CSPred is an open source collaborative initiative available in the bitbucket repository (https://bitbucket.org/sm_islam/cystine-stabilized-proteins/src). It is also publicly available as a free web application at watson.ecs.baylor.edu/cspred. The web server provides an accessibility to the CSPred, and a user does not need computational experience to use the model. Posting the web address (watson.ecs.baylor.edu/cspred) on a web browser will take the user to the CSPred webpage. There, the user needs to upload the fasta file of the unknown protein sequences and click the submit button. That action will trigger the prediction process. The result is divided into six columns. The first column is the protein ID labels of the fasta sequences. The second, third, fourth, fifth, and sixth columns display the probability values of being an ICB, AMP, ACRI, SRI, and HLP, respectively, for each sequence submitted.

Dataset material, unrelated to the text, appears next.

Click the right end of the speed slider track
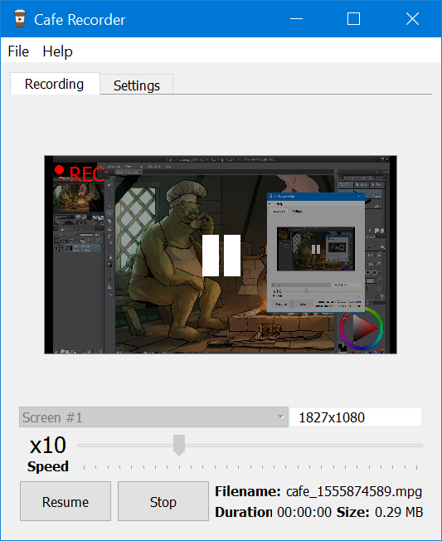The height and width of the screenshot is (541, 442). [420, 446]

Thus, the web interface provides a simple avenue to categorize submitted protein sequences according to these five functional characteristics, and may use a high-throughput batch-style input. Supplementary Figs 5–7 demonstrate the pipeline to use the CSPred web application. The sub classifiers of ICB are not included in CSPred. However, all the training and test datasets are provided as a supplement enabling users to make their own models or reproduce the same models using the m-NGSG framework that is available at watson.ecs.baylor.edu/ngsg.

Author Contributions

S.M.A.I. and C.M.K. envisioned the proposal while S.M.A.I. and E.J.B. outlined the project plan, S.M.A.I. prepared the data and conducted the analysis. S.M.A.I., E.J.B. and C.M.K. generated the manuscript.

Competing Interests

The authors declare no competing interests.